Ministers have ditched plans to exempt pubs that do not serve food and are preparing to allow pubs to have segregated "smoking rooms". The U-turn follows an outcry from cancer charities and warnings that its proposals to exempt "vertical drinking" pubs - those that do not serve food - are unworkable.
Patricia Hewitt, the Secretary of State for Health, is examining plans to allow a "smoking-carriage option". (Smoking is banned on almost all British trains, but separate smoking carriages used to be the norm.) It would keep the bar smoke-free and protect staff, but allow smokers to light up in a separate area.
There had been anxiety within the Government about being accused of discriminating against smokers, particularly working-class Labour voters. But it will infuriate the health lobby, which wants a blanket ban on all smoking in public spaces and is planning to apply severe pressure on ministers not to allow exemptions.
The blueprint for a total ban was to be discussed at a cabinet meeting this week but has been pulled after last-minute doubts. Ms Hewitt is said to support a full ban but wants to find a workable solution acceptable to the whole Cabinet.
Ministerial supporters of a complete ban believe outlawing smoking in the workplace would help addicts to quit. Others in government believe they would be accused of operating a "nanny state" if they outlawed smoking.
The proposals for a ban in bars in England are to be published in a public health Bill before Christmas.
Smoking-related diseases kill more than 100,000 people a year and cost the NHS millions of pounds treating people with such diseases. Last year, Ireland banned smoking in pubs and clubs. The move is now publicly welcomed.

Saved data entries
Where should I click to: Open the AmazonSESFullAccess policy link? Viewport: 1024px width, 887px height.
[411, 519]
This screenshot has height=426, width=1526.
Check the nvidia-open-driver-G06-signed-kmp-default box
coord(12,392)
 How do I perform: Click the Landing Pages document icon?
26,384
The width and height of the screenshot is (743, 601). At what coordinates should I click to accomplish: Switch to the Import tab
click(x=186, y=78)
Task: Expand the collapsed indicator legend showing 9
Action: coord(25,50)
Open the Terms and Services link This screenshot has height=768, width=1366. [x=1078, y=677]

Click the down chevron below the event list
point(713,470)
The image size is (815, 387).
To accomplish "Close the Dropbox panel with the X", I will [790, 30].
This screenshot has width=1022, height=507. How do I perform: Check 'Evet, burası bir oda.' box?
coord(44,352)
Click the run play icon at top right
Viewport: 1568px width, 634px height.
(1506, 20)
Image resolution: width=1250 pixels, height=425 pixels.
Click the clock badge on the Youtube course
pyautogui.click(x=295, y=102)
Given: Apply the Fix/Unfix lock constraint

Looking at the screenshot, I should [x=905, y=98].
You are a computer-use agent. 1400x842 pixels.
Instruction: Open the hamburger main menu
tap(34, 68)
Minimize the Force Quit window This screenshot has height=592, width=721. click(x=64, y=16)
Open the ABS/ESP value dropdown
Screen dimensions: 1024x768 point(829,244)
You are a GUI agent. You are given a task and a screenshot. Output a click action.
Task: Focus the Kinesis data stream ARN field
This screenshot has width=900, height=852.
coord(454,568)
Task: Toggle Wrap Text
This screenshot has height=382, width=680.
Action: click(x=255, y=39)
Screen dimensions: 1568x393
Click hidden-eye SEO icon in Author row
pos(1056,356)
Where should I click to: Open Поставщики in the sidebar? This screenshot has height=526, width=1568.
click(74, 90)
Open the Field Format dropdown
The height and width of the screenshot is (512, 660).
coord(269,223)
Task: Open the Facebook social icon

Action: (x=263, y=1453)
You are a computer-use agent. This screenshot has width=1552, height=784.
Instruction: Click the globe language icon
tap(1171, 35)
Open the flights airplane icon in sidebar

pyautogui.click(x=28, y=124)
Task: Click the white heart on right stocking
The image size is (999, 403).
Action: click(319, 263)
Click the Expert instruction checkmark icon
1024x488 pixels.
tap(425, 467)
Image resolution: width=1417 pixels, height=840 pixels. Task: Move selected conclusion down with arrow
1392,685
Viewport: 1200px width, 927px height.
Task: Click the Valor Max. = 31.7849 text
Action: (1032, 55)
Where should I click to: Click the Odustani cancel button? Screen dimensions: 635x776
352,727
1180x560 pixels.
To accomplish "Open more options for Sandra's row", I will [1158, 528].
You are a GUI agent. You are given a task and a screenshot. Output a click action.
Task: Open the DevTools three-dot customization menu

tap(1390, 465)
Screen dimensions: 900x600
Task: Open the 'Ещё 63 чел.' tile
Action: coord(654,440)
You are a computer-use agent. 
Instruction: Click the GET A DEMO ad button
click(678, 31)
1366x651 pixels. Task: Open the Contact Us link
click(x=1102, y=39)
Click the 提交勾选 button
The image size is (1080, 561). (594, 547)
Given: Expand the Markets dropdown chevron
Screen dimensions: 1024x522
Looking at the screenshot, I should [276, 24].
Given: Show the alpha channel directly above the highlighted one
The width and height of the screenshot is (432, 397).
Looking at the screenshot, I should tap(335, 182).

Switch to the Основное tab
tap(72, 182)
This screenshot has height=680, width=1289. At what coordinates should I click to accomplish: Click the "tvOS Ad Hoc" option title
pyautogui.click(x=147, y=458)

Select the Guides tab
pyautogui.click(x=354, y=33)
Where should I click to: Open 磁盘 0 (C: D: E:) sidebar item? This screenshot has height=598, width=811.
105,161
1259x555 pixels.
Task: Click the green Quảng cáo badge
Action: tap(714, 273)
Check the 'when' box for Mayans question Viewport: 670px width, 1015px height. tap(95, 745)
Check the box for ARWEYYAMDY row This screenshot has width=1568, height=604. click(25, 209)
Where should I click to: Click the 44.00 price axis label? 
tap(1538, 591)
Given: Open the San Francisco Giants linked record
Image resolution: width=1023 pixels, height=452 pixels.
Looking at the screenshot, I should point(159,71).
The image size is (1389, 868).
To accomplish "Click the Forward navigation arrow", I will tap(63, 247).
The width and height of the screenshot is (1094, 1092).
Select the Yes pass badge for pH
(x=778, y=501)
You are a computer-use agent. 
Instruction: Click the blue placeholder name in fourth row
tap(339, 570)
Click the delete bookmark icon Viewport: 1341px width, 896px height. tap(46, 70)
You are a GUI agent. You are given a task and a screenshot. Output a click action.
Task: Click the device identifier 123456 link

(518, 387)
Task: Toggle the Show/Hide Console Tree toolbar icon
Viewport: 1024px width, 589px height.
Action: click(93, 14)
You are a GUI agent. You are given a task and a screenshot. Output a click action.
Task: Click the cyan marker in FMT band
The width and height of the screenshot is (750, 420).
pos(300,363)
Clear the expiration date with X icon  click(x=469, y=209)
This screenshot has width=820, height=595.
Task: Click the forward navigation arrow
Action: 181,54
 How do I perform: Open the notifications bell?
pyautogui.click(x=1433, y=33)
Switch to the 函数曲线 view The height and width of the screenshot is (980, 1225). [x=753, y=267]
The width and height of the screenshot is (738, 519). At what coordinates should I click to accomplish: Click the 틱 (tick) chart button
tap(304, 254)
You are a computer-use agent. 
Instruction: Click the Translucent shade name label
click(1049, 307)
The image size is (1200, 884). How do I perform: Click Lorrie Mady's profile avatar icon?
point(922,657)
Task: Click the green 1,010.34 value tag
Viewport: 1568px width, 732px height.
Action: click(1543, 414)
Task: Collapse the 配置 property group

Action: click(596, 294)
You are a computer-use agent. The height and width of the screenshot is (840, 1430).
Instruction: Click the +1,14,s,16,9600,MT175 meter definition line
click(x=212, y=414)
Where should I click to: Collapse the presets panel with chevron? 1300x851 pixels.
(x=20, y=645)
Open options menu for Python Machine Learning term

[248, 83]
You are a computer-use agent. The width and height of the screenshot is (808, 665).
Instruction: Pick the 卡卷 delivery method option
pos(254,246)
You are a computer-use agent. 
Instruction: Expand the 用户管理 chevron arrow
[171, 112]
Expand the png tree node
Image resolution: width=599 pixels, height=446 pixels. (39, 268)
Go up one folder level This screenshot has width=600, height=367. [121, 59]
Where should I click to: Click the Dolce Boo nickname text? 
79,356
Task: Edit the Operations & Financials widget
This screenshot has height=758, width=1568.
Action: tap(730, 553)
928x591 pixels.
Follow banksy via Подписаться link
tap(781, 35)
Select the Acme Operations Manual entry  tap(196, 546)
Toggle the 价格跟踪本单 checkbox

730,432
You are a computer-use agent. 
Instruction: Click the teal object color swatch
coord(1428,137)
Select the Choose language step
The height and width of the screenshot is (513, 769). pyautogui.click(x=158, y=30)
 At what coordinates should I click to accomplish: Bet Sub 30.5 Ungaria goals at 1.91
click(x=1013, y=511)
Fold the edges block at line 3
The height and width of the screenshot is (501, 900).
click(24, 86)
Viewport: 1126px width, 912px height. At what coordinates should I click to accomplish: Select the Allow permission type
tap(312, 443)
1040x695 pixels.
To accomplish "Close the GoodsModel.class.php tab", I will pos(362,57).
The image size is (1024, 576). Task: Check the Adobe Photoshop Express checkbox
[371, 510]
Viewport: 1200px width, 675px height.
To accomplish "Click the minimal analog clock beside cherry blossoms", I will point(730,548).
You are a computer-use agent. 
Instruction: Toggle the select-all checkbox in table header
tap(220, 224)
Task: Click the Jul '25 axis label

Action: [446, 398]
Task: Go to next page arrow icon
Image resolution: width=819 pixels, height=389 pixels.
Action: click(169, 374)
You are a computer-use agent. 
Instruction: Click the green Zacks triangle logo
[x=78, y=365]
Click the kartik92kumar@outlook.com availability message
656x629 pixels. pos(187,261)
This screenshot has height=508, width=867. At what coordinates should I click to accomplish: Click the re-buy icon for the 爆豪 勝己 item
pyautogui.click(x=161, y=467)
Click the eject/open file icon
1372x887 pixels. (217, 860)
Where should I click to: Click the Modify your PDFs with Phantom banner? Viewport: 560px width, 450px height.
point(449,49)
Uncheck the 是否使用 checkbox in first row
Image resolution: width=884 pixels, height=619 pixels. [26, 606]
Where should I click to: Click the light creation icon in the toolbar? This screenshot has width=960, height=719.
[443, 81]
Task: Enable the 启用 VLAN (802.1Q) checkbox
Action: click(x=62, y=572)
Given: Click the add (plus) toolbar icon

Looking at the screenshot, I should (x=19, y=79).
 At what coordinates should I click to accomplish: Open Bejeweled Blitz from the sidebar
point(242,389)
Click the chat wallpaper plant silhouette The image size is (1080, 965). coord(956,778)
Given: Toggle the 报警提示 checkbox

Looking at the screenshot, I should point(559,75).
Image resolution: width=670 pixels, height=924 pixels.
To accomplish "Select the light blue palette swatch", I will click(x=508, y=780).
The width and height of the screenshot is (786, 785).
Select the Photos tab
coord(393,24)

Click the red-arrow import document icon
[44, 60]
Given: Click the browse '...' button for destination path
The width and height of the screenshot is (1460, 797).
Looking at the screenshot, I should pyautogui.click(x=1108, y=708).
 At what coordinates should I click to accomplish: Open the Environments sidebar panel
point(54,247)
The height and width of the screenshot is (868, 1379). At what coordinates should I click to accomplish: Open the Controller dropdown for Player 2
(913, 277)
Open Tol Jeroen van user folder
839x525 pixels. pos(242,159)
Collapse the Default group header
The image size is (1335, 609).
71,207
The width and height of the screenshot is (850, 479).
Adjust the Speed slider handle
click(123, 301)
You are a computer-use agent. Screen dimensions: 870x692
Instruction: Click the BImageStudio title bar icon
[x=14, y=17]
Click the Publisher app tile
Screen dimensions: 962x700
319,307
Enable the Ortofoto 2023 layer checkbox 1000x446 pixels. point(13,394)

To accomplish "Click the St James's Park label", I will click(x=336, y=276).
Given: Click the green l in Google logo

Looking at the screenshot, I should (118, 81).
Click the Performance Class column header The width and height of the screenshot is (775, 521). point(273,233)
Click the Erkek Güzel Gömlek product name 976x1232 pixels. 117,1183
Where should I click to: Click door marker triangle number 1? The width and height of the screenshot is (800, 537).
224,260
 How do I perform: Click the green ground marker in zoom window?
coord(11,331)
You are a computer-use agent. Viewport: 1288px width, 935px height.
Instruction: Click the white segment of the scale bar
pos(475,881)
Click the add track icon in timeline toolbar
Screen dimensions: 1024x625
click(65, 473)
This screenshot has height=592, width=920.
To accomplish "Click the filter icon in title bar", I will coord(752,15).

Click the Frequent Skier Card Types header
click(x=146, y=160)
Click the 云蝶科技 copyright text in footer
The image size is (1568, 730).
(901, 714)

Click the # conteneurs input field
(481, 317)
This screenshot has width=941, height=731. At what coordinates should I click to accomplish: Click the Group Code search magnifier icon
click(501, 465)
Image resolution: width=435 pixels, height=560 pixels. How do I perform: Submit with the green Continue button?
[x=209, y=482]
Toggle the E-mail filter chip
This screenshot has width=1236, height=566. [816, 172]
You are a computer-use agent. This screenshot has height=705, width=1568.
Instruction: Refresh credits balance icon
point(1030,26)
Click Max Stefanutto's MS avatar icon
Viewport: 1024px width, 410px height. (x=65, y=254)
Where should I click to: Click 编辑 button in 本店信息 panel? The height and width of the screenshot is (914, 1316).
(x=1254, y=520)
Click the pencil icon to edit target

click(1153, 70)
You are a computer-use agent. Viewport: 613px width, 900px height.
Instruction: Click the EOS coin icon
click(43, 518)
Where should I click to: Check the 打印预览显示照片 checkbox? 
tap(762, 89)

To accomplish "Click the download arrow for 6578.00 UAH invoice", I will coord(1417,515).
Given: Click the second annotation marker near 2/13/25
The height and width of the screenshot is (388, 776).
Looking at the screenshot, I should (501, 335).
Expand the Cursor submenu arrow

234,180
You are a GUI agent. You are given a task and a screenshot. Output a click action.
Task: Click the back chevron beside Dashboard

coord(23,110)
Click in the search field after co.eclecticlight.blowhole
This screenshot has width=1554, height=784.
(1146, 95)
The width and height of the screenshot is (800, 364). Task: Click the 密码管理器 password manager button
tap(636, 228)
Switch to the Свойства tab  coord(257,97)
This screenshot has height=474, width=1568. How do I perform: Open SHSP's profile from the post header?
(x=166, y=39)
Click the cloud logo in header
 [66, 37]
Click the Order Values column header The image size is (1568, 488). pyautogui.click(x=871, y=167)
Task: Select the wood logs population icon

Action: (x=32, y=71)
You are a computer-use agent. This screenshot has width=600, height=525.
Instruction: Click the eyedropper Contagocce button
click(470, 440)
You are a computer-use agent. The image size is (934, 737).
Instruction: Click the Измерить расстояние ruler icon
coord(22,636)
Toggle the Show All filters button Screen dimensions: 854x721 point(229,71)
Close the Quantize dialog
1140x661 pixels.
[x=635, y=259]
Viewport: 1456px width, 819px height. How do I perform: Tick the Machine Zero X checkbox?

WORK TASK: According to the smoking-ban article above, what does the health lobby want?

RESPONSE BOX: A blanket ban on all smoking in public spaces.